Disk VMName_2.vmdk is a Passthrough Raw Device Mapping
Maps to: vml.######################################################

[root@Hostname:/vmfs/volumes/########-########-####-############/VMName] esxcli storage core device list -d vml.######################################################
..
..
Display Name: ################## (naa.################################)

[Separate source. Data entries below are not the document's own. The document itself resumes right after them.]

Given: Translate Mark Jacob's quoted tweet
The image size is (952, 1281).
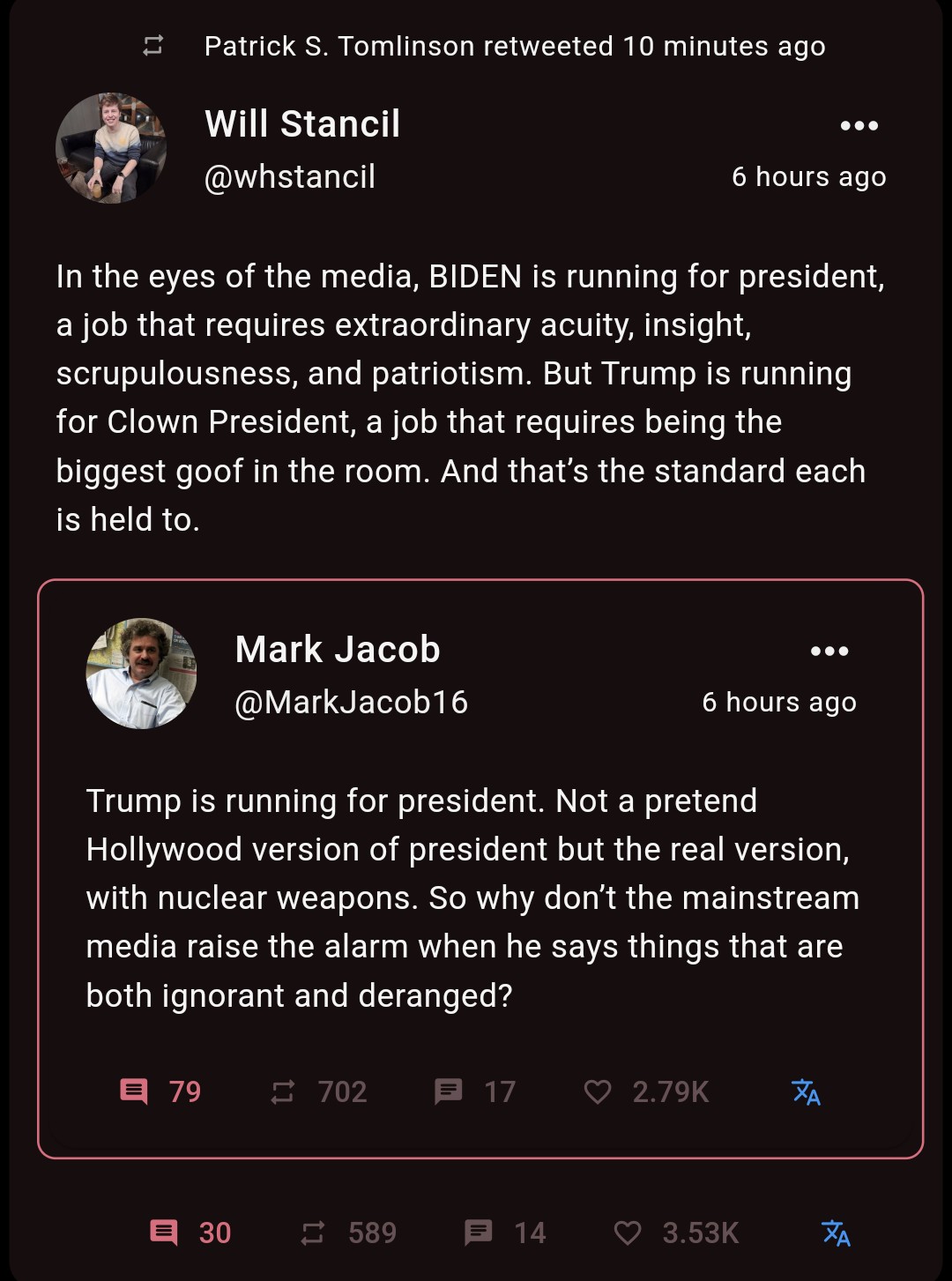Looking at the screenshot, I should click(806, 1091).
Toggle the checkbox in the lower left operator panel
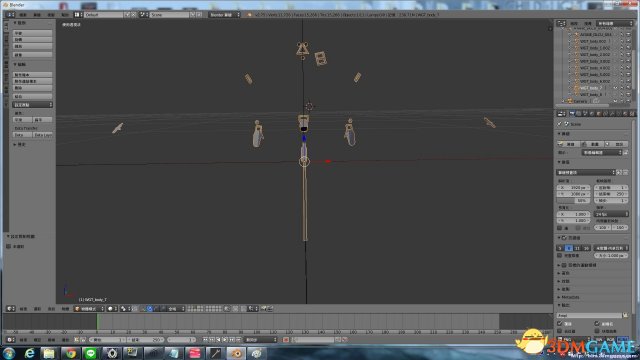Viewport: 640px width, 360px height. point(9,247)
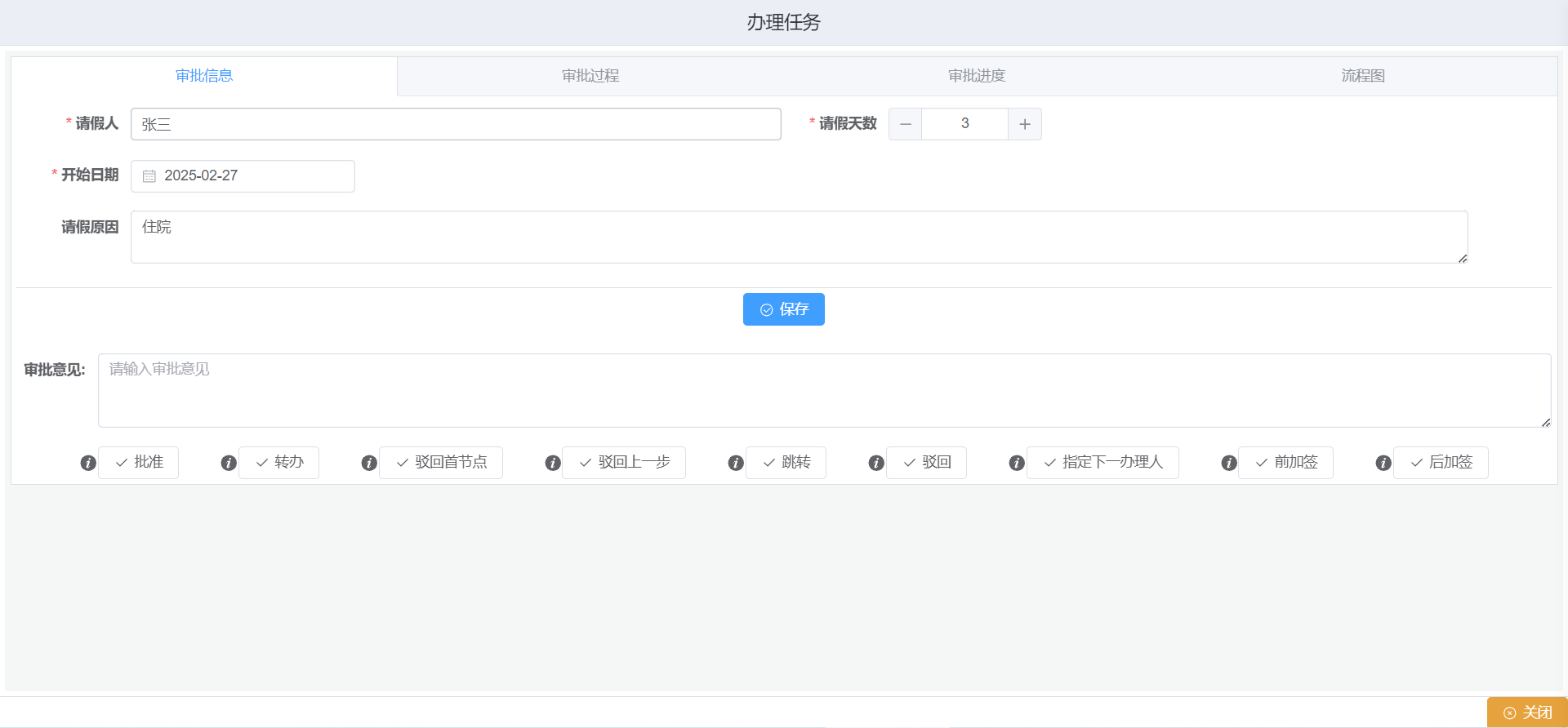The height and width of the screenshot is (728, 1568).
Task: Click the info icon beside 跳转 button
Action: click(x=736, y=463)
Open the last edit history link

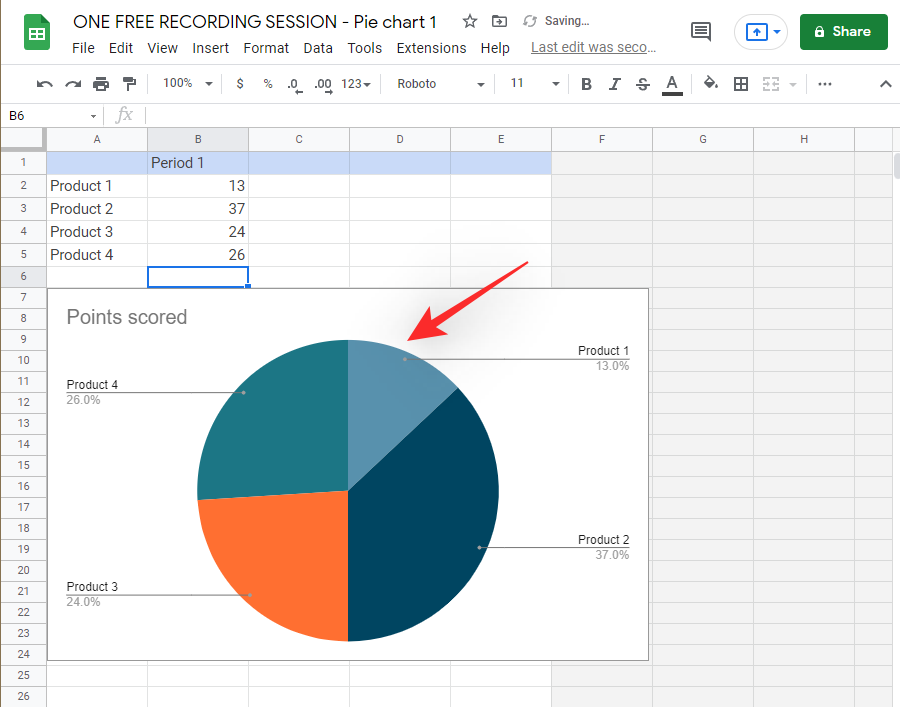tap(593, 48)
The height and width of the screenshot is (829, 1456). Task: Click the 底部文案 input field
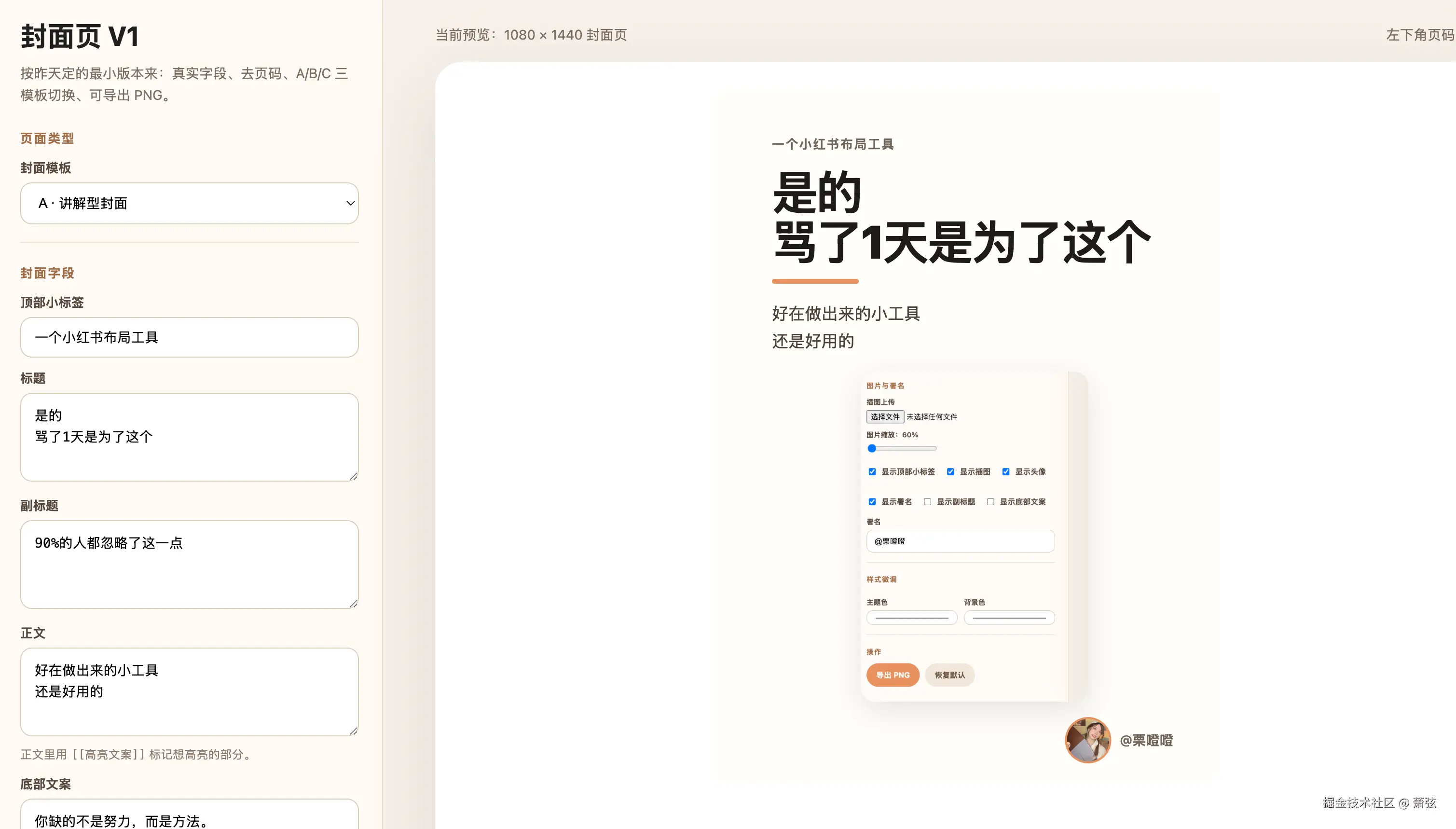[x=189, y=818]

Host logs (vmkernel.log) confirm the RDM naa IDs entered an APD state simultaneously, and the host was unable to drop SCSI-2 reservations during the failover attempt. Further logs show that although the physical devices subsequently exited the APD state, the SCSI-2 reservations remained uncleared, leaving the Guest OS indefinitely disconnected:

####-##-##T##:##:##.###Z cpu##:#######)WARNING: NMP: nmp_DeviceUpdatePathStates:####: Could not drop reservation on failover for NMP device "naa.################################".
####-##-##T##:##:##.###Z cpu#:#######)StorageApdHandlerEv: ###: Device or filesystem with identifier [naa.################################] has entered the All Paths Down state.
####-##-##T##:##:##.###Z cpu#:#######)StorageApdHandlerEv: ###: Device or filesystem with identifier [naa.################################] has exited the All Paths Down state.
####-##-##T##:##:##.###Z cpu#:#######)WARNING: NMP: nmpDeviceTaskMgmt:####: Attempt to issue lun reset on device naa.################################. This will clear any SCSI-2 reservations on the device.

Environment

ESXi

Raw Device Mapping (RDM)

Cause

An All Paths Down (APD) condition on the physical storage array severed access to the RDM devices. While the backend storage array eventually exited the APD state, prolonged I/O timeouts during the event forced the Windows Guest OS to drop the disks and fail the SCSI commands, preventing automatic recovery and leaving stale SCSI-2 reservations on the host.

Resolution

  1. Reboot the affected Windows Guest OS cluster node (after securing appropriate maintenance approvals). Rebooting flushes the stalled SCSI miniport driver in Windows, forcing a full hardware rescan to re-establish the severed SCSI-2 reservations.

  2. Investigate the OS layer specifically if the disks do not appear in Windows Disk Management post-reboot.

  3. Engage your storage administration team to isolate and address the root cause of the SAN fabric APD to prevent future occurrences.